Will she always be well, strong, certain? No. She will sometimes doubt everything about herself. Shame will gnaw her from the inside. She can’t pass through this vicious world unscathed because no-one can. She will have some vulnerabilities that come from being what the world calls a contradiction. But she will live her life. She’ll grow a baby in that body and feed it from the breasts she’s never liked much. She’ll learn to respect them for that piece of magic.
She will keep writing but it will take a lot of years until she shows her words to anyone else. And, when she does, she will have to learn the resilience needed to be in the public gaze. She will wonder if she shouldn’t say too much, shouldn’t risk upsetting anyone, if, perhaps, even now, she’s wrong.
But then she’ll write these words and know they’re true and that she should not, must not, apologise for them. Little Gold is a girl. Little Gold is a girl with nothing to be ashamed of and nothing that needs fixing.

 

11 comments

  1. Brave, honest and thoughtful. I have always admired and loved you (and right now I do both just a little bit more!!) xxx

  2. Just like Han, I love you too. I really hope you know that. I was so lucky to be around when you and I were growing up. Xxx

  3. I love the way you write, and what you write – the straight-to-the-heart clarity of it, apart from anything else. I’m going to buy the book now.

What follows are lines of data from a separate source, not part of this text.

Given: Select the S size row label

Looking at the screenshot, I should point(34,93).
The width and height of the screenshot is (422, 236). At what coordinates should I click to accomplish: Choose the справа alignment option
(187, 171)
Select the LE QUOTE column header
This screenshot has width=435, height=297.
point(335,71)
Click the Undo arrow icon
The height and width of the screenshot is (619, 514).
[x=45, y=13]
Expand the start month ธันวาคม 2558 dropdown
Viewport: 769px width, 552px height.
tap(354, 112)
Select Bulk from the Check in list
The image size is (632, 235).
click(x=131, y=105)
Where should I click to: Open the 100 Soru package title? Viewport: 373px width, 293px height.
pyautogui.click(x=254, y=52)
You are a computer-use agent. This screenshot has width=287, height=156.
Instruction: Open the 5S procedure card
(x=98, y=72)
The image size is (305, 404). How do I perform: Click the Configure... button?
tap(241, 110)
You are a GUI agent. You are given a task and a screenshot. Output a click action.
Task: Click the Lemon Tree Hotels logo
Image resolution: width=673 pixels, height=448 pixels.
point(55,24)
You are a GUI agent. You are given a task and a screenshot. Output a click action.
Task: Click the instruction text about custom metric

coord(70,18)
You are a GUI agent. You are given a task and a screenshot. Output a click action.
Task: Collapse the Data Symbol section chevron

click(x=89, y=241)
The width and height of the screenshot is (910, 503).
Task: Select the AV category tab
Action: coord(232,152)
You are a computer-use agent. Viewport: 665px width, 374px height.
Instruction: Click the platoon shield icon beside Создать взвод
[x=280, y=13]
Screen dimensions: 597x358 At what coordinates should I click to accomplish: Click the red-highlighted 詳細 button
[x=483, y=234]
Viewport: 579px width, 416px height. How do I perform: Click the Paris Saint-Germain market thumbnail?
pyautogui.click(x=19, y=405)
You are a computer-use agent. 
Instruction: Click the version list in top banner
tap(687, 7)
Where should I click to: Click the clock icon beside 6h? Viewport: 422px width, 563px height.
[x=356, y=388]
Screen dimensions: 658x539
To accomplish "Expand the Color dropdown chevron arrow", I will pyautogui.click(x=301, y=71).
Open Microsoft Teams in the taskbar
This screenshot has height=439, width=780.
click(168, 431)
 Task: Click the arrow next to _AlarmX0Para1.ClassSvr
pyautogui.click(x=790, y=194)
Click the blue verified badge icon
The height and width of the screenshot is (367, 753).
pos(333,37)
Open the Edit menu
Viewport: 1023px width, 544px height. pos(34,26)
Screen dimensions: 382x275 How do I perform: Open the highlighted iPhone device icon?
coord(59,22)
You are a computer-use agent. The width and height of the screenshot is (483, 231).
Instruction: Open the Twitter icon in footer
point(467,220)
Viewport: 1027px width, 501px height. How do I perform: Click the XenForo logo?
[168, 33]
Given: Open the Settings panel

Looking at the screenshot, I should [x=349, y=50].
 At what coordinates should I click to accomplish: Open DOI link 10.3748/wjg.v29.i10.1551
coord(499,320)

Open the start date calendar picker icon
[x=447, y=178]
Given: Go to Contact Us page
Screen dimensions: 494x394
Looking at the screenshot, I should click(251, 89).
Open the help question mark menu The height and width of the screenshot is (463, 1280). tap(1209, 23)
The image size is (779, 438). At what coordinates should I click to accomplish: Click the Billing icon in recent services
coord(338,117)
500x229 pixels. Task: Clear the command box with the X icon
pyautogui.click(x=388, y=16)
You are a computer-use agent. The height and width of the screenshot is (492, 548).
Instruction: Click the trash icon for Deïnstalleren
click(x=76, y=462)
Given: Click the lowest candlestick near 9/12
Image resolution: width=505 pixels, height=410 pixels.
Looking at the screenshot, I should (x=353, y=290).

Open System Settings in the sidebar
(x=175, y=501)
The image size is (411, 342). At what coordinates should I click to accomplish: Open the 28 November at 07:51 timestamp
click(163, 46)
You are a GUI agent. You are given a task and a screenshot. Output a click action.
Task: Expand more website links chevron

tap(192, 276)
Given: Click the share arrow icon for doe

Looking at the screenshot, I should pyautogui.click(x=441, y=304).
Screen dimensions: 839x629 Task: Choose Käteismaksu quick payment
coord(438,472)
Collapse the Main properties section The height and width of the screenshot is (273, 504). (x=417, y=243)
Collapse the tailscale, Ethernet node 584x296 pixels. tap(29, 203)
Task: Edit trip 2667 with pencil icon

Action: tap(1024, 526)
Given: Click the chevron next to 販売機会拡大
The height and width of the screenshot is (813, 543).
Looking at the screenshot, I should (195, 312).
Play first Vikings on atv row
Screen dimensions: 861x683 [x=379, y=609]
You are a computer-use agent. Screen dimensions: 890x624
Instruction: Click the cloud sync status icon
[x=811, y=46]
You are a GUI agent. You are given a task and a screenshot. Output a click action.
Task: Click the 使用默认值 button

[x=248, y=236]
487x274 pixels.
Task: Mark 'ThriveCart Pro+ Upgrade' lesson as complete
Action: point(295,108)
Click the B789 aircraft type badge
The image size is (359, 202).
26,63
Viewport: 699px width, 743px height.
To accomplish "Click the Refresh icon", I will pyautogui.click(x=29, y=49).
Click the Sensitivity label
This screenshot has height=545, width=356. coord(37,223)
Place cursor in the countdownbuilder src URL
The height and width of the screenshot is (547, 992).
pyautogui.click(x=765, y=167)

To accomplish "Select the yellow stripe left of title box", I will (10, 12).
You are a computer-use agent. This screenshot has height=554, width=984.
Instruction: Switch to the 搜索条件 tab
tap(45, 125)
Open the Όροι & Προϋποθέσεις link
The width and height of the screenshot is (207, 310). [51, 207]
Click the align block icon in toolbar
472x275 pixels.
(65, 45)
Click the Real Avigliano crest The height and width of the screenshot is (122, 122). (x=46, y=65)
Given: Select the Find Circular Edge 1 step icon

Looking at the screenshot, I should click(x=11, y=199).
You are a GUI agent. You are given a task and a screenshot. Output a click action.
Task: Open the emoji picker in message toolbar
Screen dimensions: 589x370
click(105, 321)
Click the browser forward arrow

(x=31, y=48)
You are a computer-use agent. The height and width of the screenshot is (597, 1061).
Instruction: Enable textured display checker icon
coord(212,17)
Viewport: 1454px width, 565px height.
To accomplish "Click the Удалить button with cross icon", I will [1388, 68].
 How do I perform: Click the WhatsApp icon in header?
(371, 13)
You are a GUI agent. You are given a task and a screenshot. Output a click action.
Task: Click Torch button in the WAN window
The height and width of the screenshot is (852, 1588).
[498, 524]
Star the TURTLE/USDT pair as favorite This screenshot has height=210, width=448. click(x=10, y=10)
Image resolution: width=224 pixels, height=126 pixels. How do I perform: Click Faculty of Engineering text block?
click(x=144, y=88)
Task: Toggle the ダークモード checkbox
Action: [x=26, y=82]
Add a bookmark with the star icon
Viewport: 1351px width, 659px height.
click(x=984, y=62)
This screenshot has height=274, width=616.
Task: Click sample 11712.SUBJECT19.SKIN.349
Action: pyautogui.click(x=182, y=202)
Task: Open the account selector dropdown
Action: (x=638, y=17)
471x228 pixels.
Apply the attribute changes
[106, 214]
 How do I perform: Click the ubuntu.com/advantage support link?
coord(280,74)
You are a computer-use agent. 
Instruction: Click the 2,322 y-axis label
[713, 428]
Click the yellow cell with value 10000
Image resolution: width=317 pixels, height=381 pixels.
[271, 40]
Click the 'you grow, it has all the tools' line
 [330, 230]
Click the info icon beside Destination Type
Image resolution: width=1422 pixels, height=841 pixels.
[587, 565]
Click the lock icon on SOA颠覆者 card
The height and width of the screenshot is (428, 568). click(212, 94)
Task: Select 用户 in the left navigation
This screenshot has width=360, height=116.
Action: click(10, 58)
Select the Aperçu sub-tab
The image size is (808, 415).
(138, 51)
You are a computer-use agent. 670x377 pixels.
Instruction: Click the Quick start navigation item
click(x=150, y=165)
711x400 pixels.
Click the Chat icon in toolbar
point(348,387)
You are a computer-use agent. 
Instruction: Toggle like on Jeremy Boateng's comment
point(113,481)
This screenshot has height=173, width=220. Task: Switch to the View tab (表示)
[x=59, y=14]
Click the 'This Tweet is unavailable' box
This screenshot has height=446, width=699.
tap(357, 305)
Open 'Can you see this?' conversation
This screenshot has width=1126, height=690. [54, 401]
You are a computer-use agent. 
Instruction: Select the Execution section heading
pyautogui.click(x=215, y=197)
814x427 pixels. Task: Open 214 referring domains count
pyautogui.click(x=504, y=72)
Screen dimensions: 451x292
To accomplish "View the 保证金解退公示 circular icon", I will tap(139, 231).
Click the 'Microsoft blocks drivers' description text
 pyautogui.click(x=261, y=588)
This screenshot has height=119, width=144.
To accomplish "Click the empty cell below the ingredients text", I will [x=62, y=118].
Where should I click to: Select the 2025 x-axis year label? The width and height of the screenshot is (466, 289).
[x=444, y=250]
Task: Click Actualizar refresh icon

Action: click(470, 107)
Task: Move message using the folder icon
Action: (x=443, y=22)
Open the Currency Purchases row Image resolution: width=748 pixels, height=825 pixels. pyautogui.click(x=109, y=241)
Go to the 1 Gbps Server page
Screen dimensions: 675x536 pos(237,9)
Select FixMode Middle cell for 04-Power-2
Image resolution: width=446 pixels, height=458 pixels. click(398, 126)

  4. I’ve just finished you’re beautiful novel and was craving more of your writing so very happy to have found this well written article that is beautifully honest and to the point. I have so much love for Little Gold’s character as well as your portrayal of my hometown. It must be so hard to be in the public eye so well done for sharing the importance of sticking to your voice that resonates within the novel. You are brilliant. I very much look forward to meeting you at the book club event. With love and admiration, chloe.